In today’s AV test environment, the available metrics are extremely limited. Often, the only accessible measures are disengagements and the number of miles AVs have travelled thus far.
By law, people actively testing self-driving cars on California roads must disclose the number of miles driven and how often human drivers had to take control, a moment of crisis known as a “disengagement.”
Many experts today don’t believe disengagement is the right metric.
Phil Koopman, CTO, Edge Case Research, told us that Disengagements tend to incentivize test operators to minimize interventions. Hence, unsafe testing.
Magney agreed. Noting that disengagements “have to be taken with a grain of salt,” he said, “In the development phase you are still learning and exposing the vehicle to a variety of conditions. Quite often you are isolating certain technologies or approaches to see where they encounter difficulties. In other words, you are not running your full stack because that would make it harder pinpoint the performance of a subsystem.”
Magney added, “The other element that’s a bit common sense but worth pointing out is that developing to 95 percent is only part of the work. The remaining percentiles are an order of magnitude harder and a much more dangerous place.” In his view, that five percent holds a huge, diverse and very-lightly-tested behavior space. Magney believes the Foretellix solution addresses that critical twentieth.

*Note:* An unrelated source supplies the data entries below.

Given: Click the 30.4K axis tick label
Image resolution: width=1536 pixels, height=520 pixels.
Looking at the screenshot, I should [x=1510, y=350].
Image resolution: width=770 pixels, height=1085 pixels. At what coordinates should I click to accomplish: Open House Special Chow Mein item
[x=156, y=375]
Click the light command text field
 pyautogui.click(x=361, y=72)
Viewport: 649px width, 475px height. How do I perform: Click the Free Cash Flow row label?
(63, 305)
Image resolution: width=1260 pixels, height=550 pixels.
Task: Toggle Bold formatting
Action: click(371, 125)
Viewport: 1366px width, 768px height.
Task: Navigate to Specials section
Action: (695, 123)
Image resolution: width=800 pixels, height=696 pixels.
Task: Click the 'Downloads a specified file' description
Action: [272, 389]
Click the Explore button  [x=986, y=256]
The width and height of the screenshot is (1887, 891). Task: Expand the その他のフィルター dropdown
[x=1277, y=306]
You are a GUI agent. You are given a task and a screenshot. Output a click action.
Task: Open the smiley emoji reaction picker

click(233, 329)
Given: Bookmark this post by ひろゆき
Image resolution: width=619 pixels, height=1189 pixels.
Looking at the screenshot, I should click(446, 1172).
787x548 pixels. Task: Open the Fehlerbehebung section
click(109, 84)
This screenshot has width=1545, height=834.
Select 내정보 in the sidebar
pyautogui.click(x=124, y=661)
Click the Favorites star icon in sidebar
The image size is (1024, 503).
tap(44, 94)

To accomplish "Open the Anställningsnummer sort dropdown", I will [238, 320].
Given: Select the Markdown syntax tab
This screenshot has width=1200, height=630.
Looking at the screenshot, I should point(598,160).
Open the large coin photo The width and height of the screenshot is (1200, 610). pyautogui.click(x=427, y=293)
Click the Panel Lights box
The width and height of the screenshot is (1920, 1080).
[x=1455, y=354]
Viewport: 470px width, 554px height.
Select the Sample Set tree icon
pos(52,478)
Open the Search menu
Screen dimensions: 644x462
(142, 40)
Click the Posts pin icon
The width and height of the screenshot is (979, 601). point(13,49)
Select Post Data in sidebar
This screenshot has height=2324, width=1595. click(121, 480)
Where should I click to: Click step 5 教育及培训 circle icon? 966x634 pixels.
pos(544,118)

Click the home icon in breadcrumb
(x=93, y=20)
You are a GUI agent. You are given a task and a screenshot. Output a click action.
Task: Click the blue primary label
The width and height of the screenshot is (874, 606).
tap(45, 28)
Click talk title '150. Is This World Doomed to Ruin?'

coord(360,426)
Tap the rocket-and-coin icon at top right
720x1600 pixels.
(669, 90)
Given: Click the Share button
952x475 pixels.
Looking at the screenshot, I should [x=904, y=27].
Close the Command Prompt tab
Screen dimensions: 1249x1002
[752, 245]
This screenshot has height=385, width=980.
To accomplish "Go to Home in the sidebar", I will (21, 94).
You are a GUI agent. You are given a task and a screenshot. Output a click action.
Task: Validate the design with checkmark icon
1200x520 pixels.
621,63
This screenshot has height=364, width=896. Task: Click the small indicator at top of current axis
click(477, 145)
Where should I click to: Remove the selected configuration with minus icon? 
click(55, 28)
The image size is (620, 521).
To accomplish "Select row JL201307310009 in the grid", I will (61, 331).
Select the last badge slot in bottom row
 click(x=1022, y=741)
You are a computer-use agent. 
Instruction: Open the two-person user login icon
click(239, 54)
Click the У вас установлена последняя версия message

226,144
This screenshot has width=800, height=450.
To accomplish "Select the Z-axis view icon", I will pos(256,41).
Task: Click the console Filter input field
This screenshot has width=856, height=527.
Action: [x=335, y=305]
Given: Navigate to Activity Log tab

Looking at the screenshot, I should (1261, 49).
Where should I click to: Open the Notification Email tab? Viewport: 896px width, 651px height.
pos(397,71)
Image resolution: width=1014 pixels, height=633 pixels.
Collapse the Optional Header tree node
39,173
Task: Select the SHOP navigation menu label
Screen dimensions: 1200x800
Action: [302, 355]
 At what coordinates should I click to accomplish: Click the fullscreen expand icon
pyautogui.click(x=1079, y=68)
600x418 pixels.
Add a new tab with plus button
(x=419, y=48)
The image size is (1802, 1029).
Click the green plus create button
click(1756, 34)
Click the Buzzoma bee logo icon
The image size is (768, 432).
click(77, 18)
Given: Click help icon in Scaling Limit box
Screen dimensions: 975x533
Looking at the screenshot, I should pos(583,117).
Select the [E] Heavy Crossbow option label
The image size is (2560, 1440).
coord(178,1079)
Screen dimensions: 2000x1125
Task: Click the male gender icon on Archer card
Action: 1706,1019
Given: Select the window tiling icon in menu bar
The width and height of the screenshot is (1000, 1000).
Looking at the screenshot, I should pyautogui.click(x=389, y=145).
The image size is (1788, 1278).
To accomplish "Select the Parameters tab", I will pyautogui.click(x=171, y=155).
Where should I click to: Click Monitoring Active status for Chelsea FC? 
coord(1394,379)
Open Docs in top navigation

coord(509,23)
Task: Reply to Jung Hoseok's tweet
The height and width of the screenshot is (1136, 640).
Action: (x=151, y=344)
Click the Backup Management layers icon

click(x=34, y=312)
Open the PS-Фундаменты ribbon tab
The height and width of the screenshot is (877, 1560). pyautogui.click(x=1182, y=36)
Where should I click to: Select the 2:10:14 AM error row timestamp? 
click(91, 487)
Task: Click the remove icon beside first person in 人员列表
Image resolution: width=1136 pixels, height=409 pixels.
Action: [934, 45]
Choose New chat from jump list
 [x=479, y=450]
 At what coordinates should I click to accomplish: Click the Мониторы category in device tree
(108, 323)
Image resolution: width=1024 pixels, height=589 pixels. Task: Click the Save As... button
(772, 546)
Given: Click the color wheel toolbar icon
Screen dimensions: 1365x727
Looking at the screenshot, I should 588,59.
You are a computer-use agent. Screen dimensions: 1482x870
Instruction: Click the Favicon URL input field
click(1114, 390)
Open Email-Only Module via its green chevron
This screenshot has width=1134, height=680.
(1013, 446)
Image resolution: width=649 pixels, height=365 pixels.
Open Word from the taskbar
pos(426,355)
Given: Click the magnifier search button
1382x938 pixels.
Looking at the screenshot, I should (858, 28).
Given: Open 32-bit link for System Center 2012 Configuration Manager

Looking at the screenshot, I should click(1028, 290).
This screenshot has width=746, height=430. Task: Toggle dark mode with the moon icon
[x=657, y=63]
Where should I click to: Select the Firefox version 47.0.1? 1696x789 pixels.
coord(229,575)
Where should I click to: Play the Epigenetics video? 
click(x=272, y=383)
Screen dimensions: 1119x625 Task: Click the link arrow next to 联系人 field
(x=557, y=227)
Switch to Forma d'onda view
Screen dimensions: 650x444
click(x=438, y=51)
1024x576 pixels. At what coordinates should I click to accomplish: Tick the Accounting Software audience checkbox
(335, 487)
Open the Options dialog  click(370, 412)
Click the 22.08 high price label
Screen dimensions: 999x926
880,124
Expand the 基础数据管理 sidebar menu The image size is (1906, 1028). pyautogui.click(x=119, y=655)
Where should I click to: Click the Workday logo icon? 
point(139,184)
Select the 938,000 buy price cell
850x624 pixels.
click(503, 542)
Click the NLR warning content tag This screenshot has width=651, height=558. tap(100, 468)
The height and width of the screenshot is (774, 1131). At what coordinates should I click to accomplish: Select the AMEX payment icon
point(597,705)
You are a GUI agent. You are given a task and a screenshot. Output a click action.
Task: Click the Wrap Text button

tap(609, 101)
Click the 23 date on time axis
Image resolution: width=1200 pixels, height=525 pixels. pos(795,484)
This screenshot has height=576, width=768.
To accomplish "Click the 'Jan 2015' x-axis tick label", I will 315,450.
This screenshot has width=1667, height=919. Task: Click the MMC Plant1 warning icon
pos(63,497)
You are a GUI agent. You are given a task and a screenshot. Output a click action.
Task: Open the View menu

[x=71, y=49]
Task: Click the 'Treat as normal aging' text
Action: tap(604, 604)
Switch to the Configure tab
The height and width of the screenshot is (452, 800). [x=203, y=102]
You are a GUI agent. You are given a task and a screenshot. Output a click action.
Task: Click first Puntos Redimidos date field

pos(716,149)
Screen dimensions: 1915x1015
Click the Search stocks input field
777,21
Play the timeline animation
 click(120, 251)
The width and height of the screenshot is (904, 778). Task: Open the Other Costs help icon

Similar to Demler, Magney also said that Foretellix’ tool is more about verification [of testing coverage] than “the actual development of an AV.”
Scenario description languages
But what about a scenario description language? Is M-SDL the only game in town? Binyamini acknowledged that some companies are working on scenario description languages within standardization groups. Others might be developing internal tools. But the industry tends to share the belief that AV developers will benefit from sharing scenarios common with other companies, while planning to review and reuse scenarios built by other companies.
Binyamini said Foretellix is proposing M-SDL within the ASAM (Association for Standardization of Automation and Measuring Systems), a non-profit organization that promotes standards for tool chains in automotive development and testing.
SDL is critical, especially for test engineers seeking an objective understanding of test scenarios that more closely represent the real world.
Binyamini also noted that a unified SDL will help build transparency, enabling regulators to see what AV testing has been done. Regulators, for example, could compile a repository of test scenarios, ensuring that OEMs share the same understanding. Because M-SDL is written at a higher level, it is readable by regulators and the public, he added, it could ultimately help achieve public trust.
Magney also pointed out that Foretellix is not alone in thinking about ways to verify automated driving. Pegasus, for example, a German based consortium, is working to establish generally accepted quality criteria, tools and methods, in addition to scenarios and situations for the release of highly-automated driving functions.
Magney noted, “However, Pegasus is targeting automated driving (L2-L3) rather than full automated driving (L4+). Pegasus’ method uses expected distributions, which are good for estimating the frequency of expected failures.” Magney added.
“But as Foretellix points out in their blog, you want unexpected distributions that ensure unexpected failures occur more frequently than they otherwise would.”
If all goes as planned, Magney suspects Foretellix to set the stage for AV verification through a continuously-updated library of parameterized scenarios. However, he cautioned, “It will take time to build up the scenarios. After all, in the interest of ISO21488, SOTIF (the Safety Of The Intended Functionality), you don’t know all those situations (or scenarios) where you are going to be exposed, you will learn of them in time.”